# oscar aquarium



## baby~doll (Jun 17, 2005)

hey guys, its been a long time since ive been on here because i got out of having fish for a while. but now im thinking about getting a 500g aquarium for christmas and possibly getting 6 oscars to go in it. i am just curious what other fish might add a little color and different activity to the aquarium (maybe a catfish?) i just dont know as much about them as i did a year ago... so i thought it would be best to ask yall for some advice.
thanks in advance.


----------



## Gump (Aug 2, 2006)

If you do get a 500g you have numerous options of what other fish to get. 
As for catfish my favorite two favorite families are doradidae and mochokidae. Both families have fish that get big enough to live with oscars and also are very peaceful. 

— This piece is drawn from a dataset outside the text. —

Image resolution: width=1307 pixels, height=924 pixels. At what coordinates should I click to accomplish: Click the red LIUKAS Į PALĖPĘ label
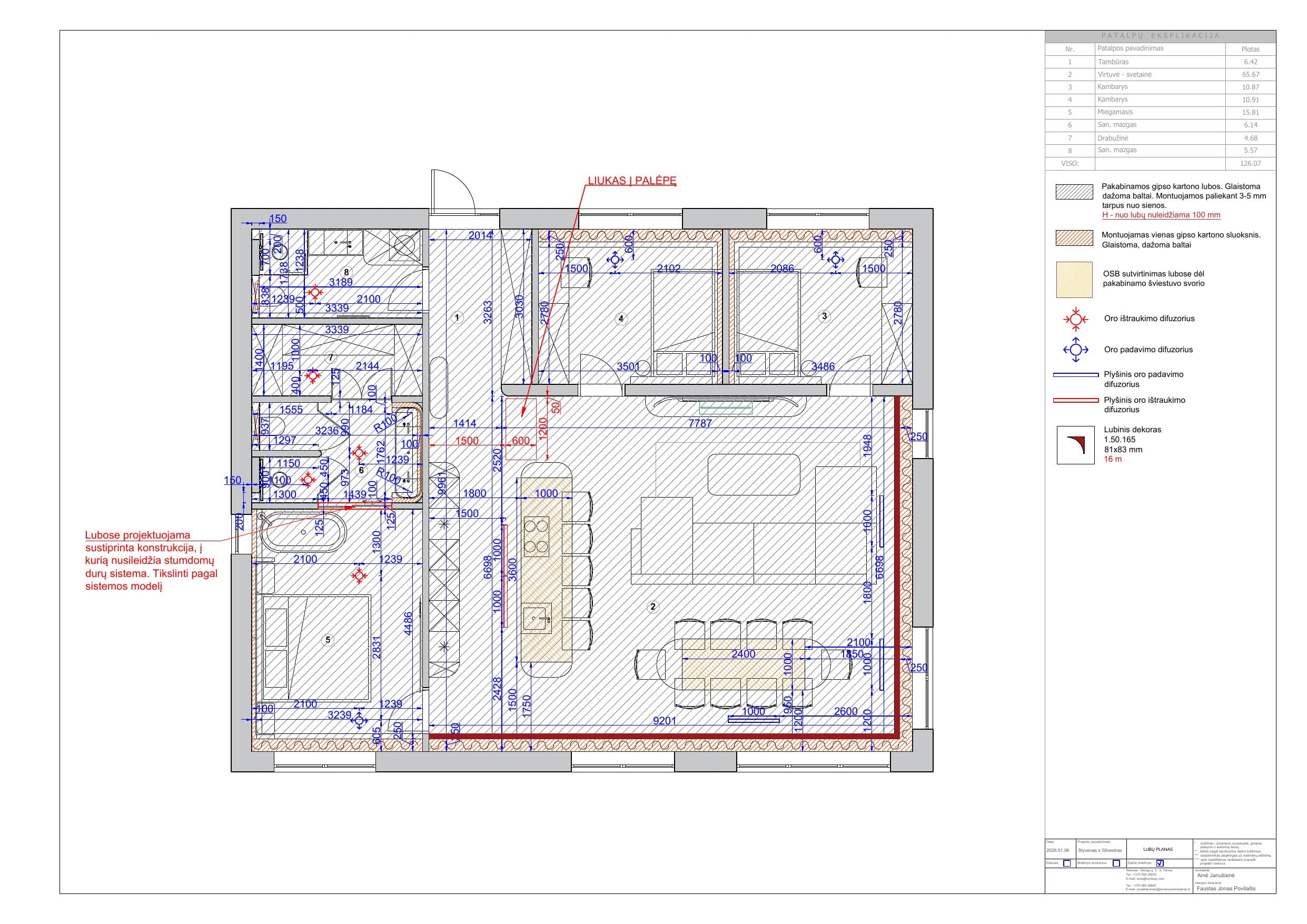click(631, 181)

Also you will have enough room for quite a few more fish if you set up your filtration correctly. I have a tank around that size so once you figure out a direction to go with stocking i can show you a few things that I've learned with big tanks.


----------



## Gourami Swami (Jul 4, 2006)

If you have a 500g aquarium with 6 oscars, an interesting thing to add would be a silver Aarowana









Ive always wanted one of those ;P

For even more color, why dont you add a few other docile cichlids? I think a couple Gold Severums would add some nice color.


----------



## redpaulhus (Jan 18, 2005)

With that size tank, you can setup a really sweet mix of fishes.
If you want to stay geographically approximate, you can put in some really nice south american dither fishes - silver dollars would work great, or a very large school of md sized tetras - 100 serpae's, or columbian red/blue tetras, or buenois aries tetras, would look sweet.
Or, if you don't mind a bit of continental mixing -- about 100 rainbowfish would look great (nice color, nice size, fast and active).

Same with the "complementary" fishes - you can stay roughly geographic and put in neotropical fishes like a few blue acaras and larger catfishes (rapheal cats etc) or go with something completely different and put in a group of adult gouramis (blues or one of the blue color morphs like golds, or snakeskins, would work well) as well as a nice shoal of loaches (clowns would be the obvious choice IMO).


----------



## baby~doll (Jun 17, 2005)

thanks for all your suggestions. im not really sure how long it will be before i get the aquarium now. looking into moving out, so i obviously wont have the extra money to spend on a project like that for a good while. but definitely sometime in the future


----------